DIABETES WARRIOR. Alvin Windy Boy, Sr., was honored by his colleagues as an outspoken advocate of diabetes prevention. Applauding his award are (left to right) Jennifer Curry, William Dahl, and Lars Helgeson. Photo by Doug Coulson

Keweenaw Bay Ojibwa Community College (KBOCC, Baraga, MI) hosted the Diabetes Education in Tribal Schools (DETS) Curriculum Development Project National Steering Committee meeting in September 2005.

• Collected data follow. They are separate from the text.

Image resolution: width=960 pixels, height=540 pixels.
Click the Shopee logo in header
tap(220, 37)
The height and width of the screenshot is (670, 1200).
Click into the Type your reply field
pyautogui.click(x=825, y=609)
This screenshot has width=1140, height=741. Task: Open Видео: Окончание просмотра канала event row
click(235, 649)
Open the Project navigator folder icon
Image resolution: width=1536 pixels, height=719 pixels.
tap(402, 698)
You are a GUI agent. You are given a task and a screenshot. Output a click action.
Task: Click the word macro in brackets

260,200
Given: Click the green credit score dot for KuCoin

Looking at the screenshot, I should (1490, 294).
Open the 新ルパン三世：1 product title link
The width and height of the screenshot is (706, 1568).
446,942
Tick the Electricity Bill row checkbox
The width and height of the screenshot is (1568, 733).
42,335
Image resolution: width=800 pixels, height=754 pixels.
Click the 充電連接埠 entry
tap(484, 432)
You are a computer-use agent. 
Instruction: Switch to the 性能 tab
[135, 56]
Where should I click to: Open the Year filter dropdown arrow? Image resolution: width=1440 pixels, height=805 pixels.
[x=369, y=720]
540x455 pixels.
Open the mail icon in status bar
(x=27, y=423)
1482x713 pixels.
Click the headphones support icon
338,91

Dr. Michael DeGagné, director of the Aboriginal Healing Foundation of Canada, spoke about the Aboriginal Healing      programs in Canada. The mission of the foundation is to support aboriginal people in building and reinforcing sustainable healing processes. It focuses upon the legacy of physical abuse and sexual abuse in the residential school system, including intergenerational impacts.

The steering committee honored Alvin Windy Boy, Sr., for his work in promoting diabetes prevention and health careers. Despite his many duties as chairman of the Chippewa Cree Tribe of Rocky Boy’s Reservation in Montana, Windy Boy served for many years as co-chair of the national Tribal Leaders Diabetes Committee.

He was instrumental in convincing the National Institutes of Health to launch the DETS program. Currently, he serves on the project’s external advisory committee.

For more information about the DETS program contact Lynn Aho by email laho@kbocc.org or Marilyn Hetzel by email mhetzel@haskell.edu. For information about the Aboriginal Healing Foundation, see www.ahf.ca/.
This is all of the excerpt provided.